▶ _Instructions to follow_
Turn the records below into a Markdown table with two columns, No. and Text. Give each nonblank line its own row, numbered in order, and leave out the blank lines.

▶ _The input_
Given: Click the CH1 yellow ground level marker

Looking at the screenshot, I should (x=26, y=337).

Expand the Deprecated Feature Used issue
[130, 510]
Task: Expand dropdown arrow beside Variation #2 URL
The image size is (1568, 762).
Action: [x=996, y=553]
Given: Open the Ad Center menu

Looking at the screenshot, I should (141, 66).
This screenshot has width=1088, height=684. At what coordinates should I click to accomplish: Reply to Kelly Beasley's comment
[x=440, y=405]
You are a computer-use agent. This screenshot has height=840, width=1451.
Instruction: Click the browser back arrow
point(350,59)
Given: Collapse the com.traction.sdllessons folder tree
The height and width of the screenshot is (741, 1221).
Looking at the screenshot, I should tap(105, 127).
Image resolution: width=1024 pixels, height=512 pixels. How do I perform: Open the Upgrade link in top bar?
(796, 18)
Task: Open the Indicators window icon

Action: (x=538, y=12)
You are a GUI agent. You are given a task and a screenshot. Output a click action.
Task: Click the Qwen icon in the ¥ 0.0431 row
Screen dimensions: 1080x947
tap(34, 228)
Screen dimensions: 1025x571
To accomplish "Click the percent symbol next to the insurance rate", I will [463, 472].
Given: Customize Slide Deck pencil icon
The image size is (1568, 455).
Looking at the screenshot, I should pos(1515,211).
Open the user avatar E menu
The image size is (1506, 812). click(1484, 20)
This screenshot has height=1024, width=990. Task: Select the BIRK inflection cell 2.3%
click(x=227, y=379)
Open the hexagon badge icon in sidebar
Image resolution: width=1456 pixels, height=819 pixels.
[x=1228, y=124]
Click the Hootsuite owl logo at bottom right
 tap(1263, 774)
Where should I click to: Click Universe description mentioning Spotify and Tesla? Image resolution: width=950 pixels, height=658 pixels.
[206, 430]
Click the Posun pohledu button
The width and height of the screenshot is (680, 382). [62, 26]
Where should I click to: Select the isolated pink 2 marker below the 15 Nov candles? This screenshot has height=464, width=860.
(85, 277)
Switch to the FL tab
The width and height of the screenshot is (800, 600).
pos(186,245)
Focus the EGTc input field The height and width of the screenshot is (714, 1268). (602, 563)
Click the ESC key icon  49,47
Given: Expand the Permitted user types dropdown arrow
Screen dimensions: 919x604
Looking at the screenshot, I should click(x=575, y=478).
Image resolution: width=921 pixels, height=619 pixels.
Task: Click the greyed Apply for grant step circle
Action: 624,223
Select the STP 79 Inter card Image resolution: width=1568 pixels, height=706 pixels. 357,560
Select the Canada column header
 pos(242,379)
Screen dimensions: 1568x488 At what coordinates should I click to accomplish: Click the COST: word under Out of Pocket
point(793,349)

▶ _Correct response_
| No. | Text |
|---|---|
| 1 | Given: Click the CH1 yellow ground level marker |
| 2 | Looking at the screenshot, I should (x=26, y=337). |
| 3 | Expand the Deprecated Feature Used issue |
| 4 | [130, 510] |
| 5 | Task: Expand dropdown arrow beside Variation #2 URL |
| 6 | The image size is (1568, 762). |
| 7 | Action: [x=996, y=553] |
| 8 | Given: Open the Ad Center menu |
| 9 | Looking at the screenshot, I should (141, 66). |
| 10 | This screenshot has width=1088, height=684. At what coordinates should I click to accomplish: Reply to Kelly Beasley's comment |
| 11 | [x=440, y=405] |
| 12 | You are a computer-use agent. This screenshot has height=840, width=1451. |
| 13 | Instruction: Click the browser back arrow |
| 14 | point(350,59) |
| 15 | Given: Collapse the com.traction.sdllessons folder tree |
| 16 | The height and width of the screenshot is (741, 1221). |
| 17 | Looking at the screenshot, I should tap(105, 127). |
| 18 | Image resolution: width=1024 pixels, height=512 pixels. How do I perform: Open the Upgrade link in top bar? |
| 19 | (796, 18) |
| 20 | Task: Open the Indicators window icon |
| 21 | Action: (x=538, y=12) |
| 22 | You are a GUI agent. You are given a task and a screenshot. Output a click action. |
| 23 | Task: Click the Qwen icon in the ¥ 0.0431 row |
| 24 | Screen dimensions: 1080x947 |
| 25 | tap(34, 228) |
| 26 | Screen dimensions: 1025x571 |
| 27 | To accomplish "Click the percent symbol next to the insurance rate", I will [463, 472]. |
| 28 | Given: Customize Slide Deck pencil icon |
| 29 | The image size is (1568, 455). |
| 30 | Looking at the screenshot, I should pos(1515,211). |
| 31 | Open the user avatar E menu |
| 32 | The image size is (1506, 812). click(1484, 20) |
| 33 | This screenshot has height=1024, width=990. Task: Select the BIRK inflection cell 2.3% |
| 34 | click(x=227, y=379) |
| 35 | Open the hexagon badge icon in sidebar |
| 36 | Image resolution: width=1456 pixels, height=819 pixels. |
| 37 | [x=1228, y=124] |
| 38 | Click the Hootsuite owl logo at bottom right |
| 39 |  tap(1263, 774) |
| 40 | Where should I click to: Click Universe description mentioning Spotify and Tesla? Image resolution: width=950 pixels, height=658 pixels. |
| 41 | [206, 430] |
| 42 | Click the Posun pohledu button |
| 43 | The width and height of the screenshot is (680, 382). [62, 26] |
| 44 | Where should I click to: Select the isolated pink 2 marker below the 15 Nov candles? This screenshot has height=464, width=860. |
| 45 | (85, 277) |
| 46 | Switch to the FL tab |
| 47 | The width and height of the screenshot is (800, 600). |
| 48 | pos(186,245) |
| 49 | Focus the EGTc input field The height and width of the screenshot is (714, 1268). (602, 563) |
| 50 | Click the ESC key icon  49,47 |
| 51 | Given: Expand the Permitted user types dropdown arrow |
| 52 | Screen dimensions: 919x604 |
| 53 | Looking at the screenshot, I should click(x=575, y=478). |
| 54 | Image resolution: width=921 pixels, height=619 pixels. |
| 55 | Task: Click the greyed Apply for grant step circle |
| 56 | Action: 624,223 |
| 57 | Select the STP 79 Inter card Image resolution: width=1568 pixels, height=706 pixels. 357,560 |
| 58 | Select the Canada column header |
| 59 |  pos(242,379) |
| 60 | Screen dimensions: 1568x488 At what coordinates should I click to accomplish: Click the COST: word under Out of Pocket |
| 61 | point(793,349) |